■ **Your objective**: What is needed is a verbatim copy of each record below.
Study material Start Marker
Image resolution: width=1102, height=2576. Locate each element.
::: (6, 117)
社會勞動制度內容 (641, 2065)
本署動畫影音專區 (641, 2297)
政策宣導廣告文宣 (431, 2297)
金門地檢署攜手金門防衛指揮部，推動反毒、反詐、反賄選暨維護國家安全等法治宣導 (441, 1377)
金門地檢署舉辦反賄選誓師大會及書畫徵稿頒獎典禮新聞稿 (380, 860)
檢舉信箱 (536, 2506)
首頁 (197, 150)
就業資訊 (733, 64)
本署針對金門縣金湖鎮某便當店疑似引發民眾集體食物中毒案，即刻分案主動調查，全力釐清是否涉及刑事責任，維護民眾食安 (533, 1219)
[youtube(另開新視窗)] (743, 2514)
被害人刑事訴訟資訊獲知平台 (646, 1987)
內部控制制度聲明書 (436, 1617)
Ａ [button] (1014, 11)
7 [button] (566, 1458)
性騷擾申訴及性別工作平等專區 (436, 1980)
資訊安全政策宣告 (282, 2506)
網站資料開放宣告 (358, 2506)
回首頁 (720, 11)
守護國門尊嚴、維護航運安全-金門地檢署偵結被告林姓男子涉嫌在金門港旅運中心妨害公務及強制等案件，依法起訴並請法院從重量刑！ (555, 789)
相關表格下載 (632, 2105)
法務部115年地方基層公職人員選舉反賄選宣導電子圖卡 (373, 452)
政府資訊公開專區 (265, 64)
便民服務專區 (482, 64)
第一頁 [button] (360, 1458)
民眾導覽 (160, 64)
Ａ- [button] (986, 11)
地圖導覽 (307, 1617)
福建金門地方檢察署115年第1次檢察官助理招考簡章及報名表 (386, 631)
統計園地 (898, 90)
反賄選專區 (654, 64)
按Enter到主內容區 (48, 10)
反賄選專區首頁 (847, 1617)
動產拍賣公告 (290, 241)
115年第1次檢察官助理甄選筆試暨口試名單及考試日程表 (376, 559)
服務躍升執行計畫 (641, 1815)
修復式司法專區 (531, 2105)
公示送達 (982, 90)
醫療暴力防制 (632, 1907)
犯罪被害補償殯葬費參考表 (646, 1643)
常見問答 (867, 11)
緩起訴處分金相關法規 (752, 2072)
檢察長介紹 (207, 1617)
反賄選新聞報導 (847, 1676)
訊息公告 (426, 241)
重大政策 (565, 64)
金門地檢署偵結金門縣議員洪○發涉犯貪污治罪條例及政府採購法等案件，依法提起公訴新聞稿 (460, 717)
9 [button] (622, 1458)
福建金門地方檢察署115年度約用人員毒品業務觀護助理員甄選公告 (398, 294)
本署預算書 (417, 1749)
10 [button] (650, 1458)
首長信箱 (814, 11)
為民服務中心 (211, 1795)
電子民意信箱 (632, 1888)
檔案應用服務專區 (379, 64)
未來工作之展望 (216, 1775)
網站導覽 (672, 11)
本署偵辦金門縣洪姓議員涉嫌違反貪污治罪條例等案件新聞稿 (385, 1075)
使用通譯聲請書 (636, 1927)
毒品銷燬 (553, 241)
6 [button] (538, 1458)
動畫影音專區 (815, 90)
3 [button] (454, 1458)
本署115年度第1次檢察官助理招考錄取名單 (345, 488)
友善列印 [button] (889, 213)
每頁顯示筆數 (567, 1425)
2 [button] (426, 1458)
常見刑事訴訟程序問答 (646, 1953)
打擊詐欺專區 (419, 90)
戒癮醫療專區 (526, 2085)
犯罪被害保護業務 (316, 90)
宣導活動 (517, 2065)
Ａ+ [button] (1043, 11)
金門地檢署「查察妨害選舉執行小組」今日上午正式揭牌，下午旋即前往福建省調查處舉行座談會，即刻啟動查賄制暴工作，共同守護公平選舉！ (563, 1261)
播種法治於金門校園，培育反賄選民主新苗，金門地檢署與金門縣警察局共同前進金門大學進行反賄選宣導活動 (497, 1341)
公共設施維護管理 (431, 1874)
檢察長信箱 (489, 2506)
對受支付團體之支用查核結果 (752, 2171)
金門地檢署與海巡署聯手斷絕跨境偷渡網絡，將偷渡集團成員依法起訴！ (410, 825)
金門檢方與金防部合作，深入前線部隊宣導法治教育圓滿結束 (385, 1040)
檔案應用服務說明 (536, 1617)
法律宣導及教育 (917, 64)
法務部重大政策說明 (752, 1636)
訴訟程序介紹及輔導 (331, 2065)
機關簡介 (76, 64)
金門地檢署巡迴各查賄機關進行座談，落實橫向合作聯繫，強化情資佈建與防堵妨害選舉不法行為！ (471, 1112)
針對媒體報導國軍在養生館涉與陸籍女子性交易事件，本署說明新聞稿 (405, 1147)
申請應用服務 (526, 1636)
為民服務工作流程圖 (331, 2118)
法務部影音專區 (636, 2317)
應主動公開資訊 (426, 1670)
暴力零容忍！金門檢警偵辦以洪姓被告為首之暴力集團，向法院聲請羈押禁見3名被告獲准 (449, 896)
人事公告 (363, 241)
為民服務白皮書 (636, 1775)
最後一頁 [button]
Study material End Marker
■ **Task response**:
Image resolution: width=1102, height=2576. Locate each element.
::: (6, 117)
社會勞動制度內容 (641, 2065)
本署動畫影音專區 (641, 2297)
政策宣導廣告文宣 (431, 2297)
金門地檢署攜手金門防衛指揮部，推動反毒、反詐、反賄選暨維護國家安全等法治宣導 (441, 1377)
金門地檢署舉辦反賄選誓師大會及書畫徵稿頒獎典禮新聞稿 (380, 860)
檢舉信箱 (536, 2506)
首頁 (197, 150)
就業資訊 (733, 64)
本署針對金門縣金湖鎮某便當店疑似引發民眾集體食物中毒案，即刻分案主動調查，全力釐清是否涉及刑事責任，維護民眾食安 (533, 1219)
[youtube(另開新視窗)] (743, 2514)
被害人刑事訴訟資訊獲知平台 (646, 1987)
內部控制制度聲明書 (436, 1617)
Ａ [button] (1014, 11)
7 [button] (566, 1458)
性騷擾申訴及性別工作平等專區 (436, 1980)
資訊安全政策宣告 (282, 2506)
網站資料開放宣告 (358, 2506)
回首頁 (720, 11)
守護國門尊嚴、維護航運安全-金門地檢署偵結被告林姓男子涉嫌在金門港旅運中心妨害公務及強制等案件，依法起訴並請法院從重量刑！ (555, 789)
相關表格下載 (632, 2105)
法務部115年地方基層公職人員選舉反賄選宣導電子圖卡 (373, 452)
政府資訊公開專區 (265, 64)
便民服務專區 (482, 64)
第一頁 [button] (360, 1458)
民眾導覽 (160, 64)
Ａ- [button] (986, 11)
地圖導覽 (307, 1617)
福建金門地方檢察署115年第1次檢察官助理招考簡章及報名表 (386, 631)
統計園地 (898, 90)
反賄選專區 (654, 64)
按Enter到主內容區 (48, 10)
反賄選專區首頁 (847, 1617)
動產拍賣公告 (290, 241)
115年第1次檢察官助理甄選筆試暨口試名單及考試日程表 (376, 559)
服務躍升執行計畫 (641, 1815)
修復式司法專區 (531, 2105)
公示送達 (982, 90)
醫療暴力防制 (632, 1907)
犯罪被害補償殯葬費參考表 (646, 1643)
常見問答 (867, 11)
緩起訴處分金相關法規 (752, 2072)
檢察長介紹 (207, 1617)
反賄選新聞報導 (847, 1676)
訊息公告 (426, 241)
重大政策 (565, 64)
金門地檢署偵結金門縣議員洪○發涉犯貪污治罪條例及政府採購法等案件，依法提起公訴新聞稿 (460, 717)
9 [button] (622, 1458)
福建金門地方檢察署115年度約用人員毒品業務觀護助理員甄選公告 (398, 294)
本署預算書 (417, 1749)
10 [button] (650, 1458)
首長信箱 (814, 11)
為民服務中心 (211, 1795)
電子民意信箱 (632, 1888)
檔案應用服務專區 (379, 64)
未來工作之展望 (216, 1775)
網站導覽 (672, 11)
本署偵辦金門縣洪姓議員涉嫌違反貪污治罪條例等案件新聞稿 (385, 1075)
使用通譯聲請書 (636, 1927)
毒品銷燬 (553, 241)
6 [button] (538, 1458)
動畫影音專區 (815, 90)
3 [button] (454, 1458)
本署115年度第1次檢察官助理招考錄取名單 (345, 488)
友善列印 [button] (889, 213)
每頁顯示筆數 (567, 1425)
2 [button] (426, 1458)
常見刑事訴訟程序問答 (646, 1953)
打擊詐欺專區 (419, 90)
戒癮醫療專區 (526, 2085)
犯罪被害保護業務 (316, 90)
宣導活動 (517, 2065)
Ａ+ [button] (1043, 11)
金門地檢署「查察妨害選舉執行小組」今日上午正式揭牌，下午旋即前往福建省調查處舉行座談會，即刻啟動查賄制暴工作，共同守護公平選舉！ (563, 1261)
播種法治於金門校園，培育反賄選民主新苗，金門地檢署與金門縣警察局共同前進金門大學進行反賄選宣導活動 (497, 1341)
公共設施維護管理 (431, 1874)
檢察長信箱 (489, 2506)
對受支付團體之支用查核結果 (752, 2171)
金門地檢署與海巡署聯手斷絕跨境偷渡網絡，將偷渡集團成員依法起訴！ (410, 825)
金門檢方與金防部合作，深入前線部隊宣導法治教育圓滿結束 (385, 1040)
檔案應用服務說明 (536, 1617)
法律宣導及教育 (917, 64)
法務部重大政策說明 (752, 1636)
訴訟程序介紹及輔導 (331, 2065)
機關簡介 (76, 64)
金門地檢署巡迴各查賄機關進行座談，落實橫向合作聯繫，強化情資佈建與防堵妨害選舉不法行為！ (471, 1112)
針對媒體報導國軍在養生館涉與陸籍女子性交易事件，本署說明新聞稿 (405, 1147)
申請應用服務 (526, 1636)
為民服務工作流程圖 (331, 2118)
法務部影音專區 (636, 2317)
應主動公開資訊 (426, 1670)
暴力零容忍！金門檢警偵辦以洪姓被告為首之暴力集團，向法院聲請羈押禁見3名被告獲准 (449, 896)
人事公告 (363, 241)
為民服務白皮書 (636, 1775)
最後一頁 [button]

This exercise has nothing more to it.